Christmas cards really shouldn't be my thing. I hate the idea of forced correspondence when I may or may not have anything to say. Perhaps that's why we approach the Christmas card tradition with such gusto. It's a chance for us to make fun of a quaint, lovely tradition and infuse as much sarcasm into the season as possible. And since most folks know, our marriage is pretty much based on sarcasm, so it's something The KingofHearts and I can share together. It's as close to a Norman Rockwell Christmas as we're ever going to get, let's face it.

We started with a very simple holiday letter a decade ago and this became a holiday tradition that evolved into one in which we now spend a ton of money and time on supplies, cards, photographs and other materials to make a wholly original Christmas card each year (if some years the idea is "borrowed" shall we say from something else). We never miss a year. Our Christmas cards are legendary and sometimes offensive, but either way, they're talked about for years to come. I bet people don't remember your Christmas cards that way.

Since our Christmas card tradition pre-dates this blog, I thought it would be fun today to try and find all our old Christmas cards sent from the past ten years and share them with you, dear reader. I'm gonna quantify right now and say that some of them I may or may not be able to find and/or were three dimensional in a way that makes them impossible to post on a blog, also I'm gonna have to go back and change the names to protect the innocent, but for posterity's sake, and my own amusement, I'm gonna make the attempt today.
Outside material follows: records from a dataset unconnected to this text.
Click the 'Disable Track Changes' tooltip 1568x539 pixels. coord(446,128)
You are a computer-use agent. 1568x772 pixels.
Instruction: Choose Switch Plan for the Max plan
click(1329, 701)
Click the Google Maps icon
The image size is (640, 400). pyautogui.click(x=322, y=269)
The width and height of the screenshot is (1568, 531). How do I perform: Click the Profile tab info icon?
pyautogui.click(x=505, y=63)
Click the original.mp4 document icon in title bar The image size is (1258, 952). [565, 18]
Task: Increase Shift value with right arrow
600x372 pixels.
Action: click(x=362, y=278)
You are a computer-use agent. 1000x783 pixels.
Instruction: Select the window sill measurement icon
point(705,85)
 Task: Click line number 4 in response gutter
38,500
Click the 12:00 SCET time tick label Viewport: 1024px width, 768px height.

If you're enjoying time with family, away from a computer good for you, but if, like me, Christmas Eve is a time to turn random animated Christmas specials on the television and take the laptop into the bathroom to steal a few minutes away from your children, today's series of blog posts are my gift to you.

Our first Christmas in our house was our second Christmas married, so we decided to send a Christmas newsletter like all those Christmas newsletters out there that everyone complains about, but then writes themselves anyway. We were broke, so I found leftover holiday paper at work and "borrowed" it (I was gonna return it all, honest!) and used the work computer to print them out. I no longer have the holiday paper, or even the clever font I'm sure I searched out to use for just this particular purpose, but I do have the words. Merry Christmas from 1998:

Holiday Greetings from Our Family

December 10, 1998

Dear Friends,

Holiday greetings from Washington! We hope this letter finds you well. We are looking forward to celebrating our second Christmas together and since you all are in our holiday wishes, we would like to follow that time-honored tradition of writing an impersonal, uninteresting letter to people we haven't seen in months so we can continue to boast about how terrific our lives have been in their absence. Here's what we've been up to lately:

Buying the house was a great adventure! Of course, it took some time to move the grave and chase out the emu population that had taken up residence in the basement, but now we're happy with our new domicile and plan to replace the roof any day now. It's just a good thing that policeman never saw what was hidden in the walls.

After the accidents, we took in a border to help with the mortgage payment. She lived in our basement for the summer, but our two cats (of course, you remember Lizzy Borden and Hannibal Lechter) kept getting sick from the lizard tails and trails of bleu cheese she'd leave about. So when the neighborhood watch committee asked us to make her leave, we obliged.

The KingofHeart’s enlistment was up in September and he and the military mutually decided that for everyone's benefit, he would not reenlist. They have agreed not to press that nasty court-martial business if he promised to destroy the photographs of Colin Powell and Madonna and he was happy to do so. For awhile after that, he was unemployed and having a difficult time dealing with all the free time until he hit upon a terrific business opportunity which not only uses his skills but also allows him time at home to take care of things around the house. His goal is to have at least 100 whores working for him by this time next year.

I've been staying very busy as well. My loansharking business practically runs itself so I've had lots of extra time to develop some new hobbies: latch hook rugs, cooking, sewing and making those little cranberry Christmas trees they have on the Martha Stewart show. Currently, I'm embroidering a new truck that The KoH can use at work (it's a Christmas surprise, so don't let him in on the secret!). I've also begun performing on the violin again - this time with the group Smash Mouth. They still aren't sold on the idea of a classically trained violinist in their group and they haven't yet seen fit to mike me or allow me to actually stand on the stage with them during a concert, but I think they're starting to see what an asset a violin could be to their sound. I see good things in our future!

Please stay in touch and let us know how you are. Look us up if you're coming out this direction anytime and as they say at Christmas time in D.C. "Drop your pants and give me all your money!"